Wednesday, May 3, 2017

Attention Equals Life=Andrew Epstein

Attention Equals Life
Andrew Epstein

I’m more than halfway through Attention Equals Life by Andrew Epstein, also the blogmaster at, where he explores the connections between poetry, attention, and the everyday/period between the 1950s and 1970s.

The first few pages are devoted to distractions. Today, more than ever, it is almost impossible to focus because of the influx of media and advertising. Yeah, I hate it too. The technology I turned to a few years ago to avoid commercials is now saturated with them. Pandora, YouTube, Facebook. And, what’s worse, the commercials look like content!

So even if you are paying attention it does almost no good. We’re faked out by fake news, alt facts, and reality TV stars in the White House.

Andrew specializes on the New York School (of poets) where—and I think he’ll agree with me—the poets of the New School were easily unashamedly distracted.

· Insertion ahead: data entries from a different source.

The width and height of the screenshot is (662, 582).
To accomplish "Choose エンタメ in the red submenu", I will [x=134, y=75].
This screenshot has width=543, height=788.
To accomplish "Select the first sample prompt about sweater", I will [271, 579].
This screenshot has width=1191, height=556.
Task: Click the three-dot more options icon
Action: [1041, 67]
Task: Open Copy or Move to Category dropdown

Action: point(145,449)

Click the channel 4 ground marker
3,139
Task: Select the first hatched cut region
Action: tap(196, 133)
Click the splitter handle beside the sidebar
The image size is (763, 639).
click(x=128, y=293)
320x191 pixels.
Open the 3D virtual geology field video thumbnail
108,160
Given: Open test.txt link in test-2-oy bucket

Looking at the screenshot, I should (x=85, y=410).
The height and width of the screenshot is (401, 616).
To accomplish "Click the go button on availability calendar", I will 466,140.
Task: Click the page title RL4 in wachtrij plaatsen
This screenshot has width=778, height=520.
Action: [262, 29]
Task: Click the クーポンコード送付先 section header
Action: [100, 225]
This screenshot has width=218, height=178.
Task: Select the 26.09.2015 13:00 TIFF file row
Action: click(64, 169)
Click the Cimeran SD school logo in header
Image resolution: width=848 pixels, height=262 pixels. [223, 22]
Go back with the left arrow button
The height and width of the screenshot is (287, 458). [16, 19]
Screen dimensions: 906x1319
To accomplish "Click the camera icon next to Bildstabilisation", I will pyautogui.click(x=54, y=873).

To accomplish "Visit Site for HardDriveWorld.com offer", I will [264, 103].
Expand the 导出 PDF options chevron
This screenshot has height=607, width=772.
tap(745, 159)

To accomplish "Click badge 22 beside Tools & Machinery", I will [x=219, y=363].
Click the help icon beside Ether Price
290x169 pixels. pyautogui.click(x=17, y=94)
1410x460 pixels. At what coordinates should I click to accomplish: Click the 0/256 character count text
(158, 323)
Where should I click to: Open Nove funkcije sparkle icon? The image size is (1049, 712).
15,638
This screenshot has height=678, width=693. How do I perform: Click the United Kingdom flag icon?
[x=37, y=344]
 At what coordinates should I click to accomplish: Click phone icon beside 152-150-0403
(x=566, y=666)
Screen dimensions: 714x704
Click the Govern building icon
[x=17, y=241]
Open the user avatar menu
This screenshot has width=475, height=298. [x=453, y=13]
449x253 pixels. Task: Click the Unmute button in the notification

Here is one of my favorite pictures:

Frank O'Hara, John Button, James Schuyler, and Joe LeSueur, 1960. Photo by John Button.
Watching TV 

Distractions only made Frank O’Hara MORE engaged. He loved to fly off to the ballet and the symphony. He listened to the radio. He tuned into the news: The Day Lady Died, Poem [Lana Turner has collapsed!] He poeticized brand names, names of streets, the places he shopped or stopped off to buy cigarettes: references to Park Avenue, Times Square, Pennsylvania Station, liver sausage sandwiches, the Five Spot, the Seagram Building, the opening of the American Folk Art Museum, the New York Post, and much more. His friends: in “Personal Poem,” he recounts his lunch with Amiri Baraka (LeRoi Jones), “Chez Jane,” “Jane Awake”=Jane Freilicher. “A Step Away From Them” references Edwin Denby, Federico Fellini, the Armory Show, and Pierre Reverdy, and New York locations like Juliet’s Corner and the Manhattan Storage Warehouse. He talks about his friends Jackson Pollock, John Latouche, and Bunny Lang who have died and says, “Is the earth as full as life was full, of them?” Acts of consumption were part of his everyday art. Coca Cola! I’m pretty sure if alive today he’d be on Twitter and Facebook, Snapchat, Instagram, and what else?

He loved being connected socially. There are not a few paintings and photographs of him talking on the telephone.

HE WAS PAYING ATTENTION. He couldn’t walk down the street, watch TV, or eat a sandwich without taking note of it.

So as you hop on the subway to go downtown and pull out your phone—memo yourself a few lines, a minute couplet, an observation. Then go ahead and check your feed.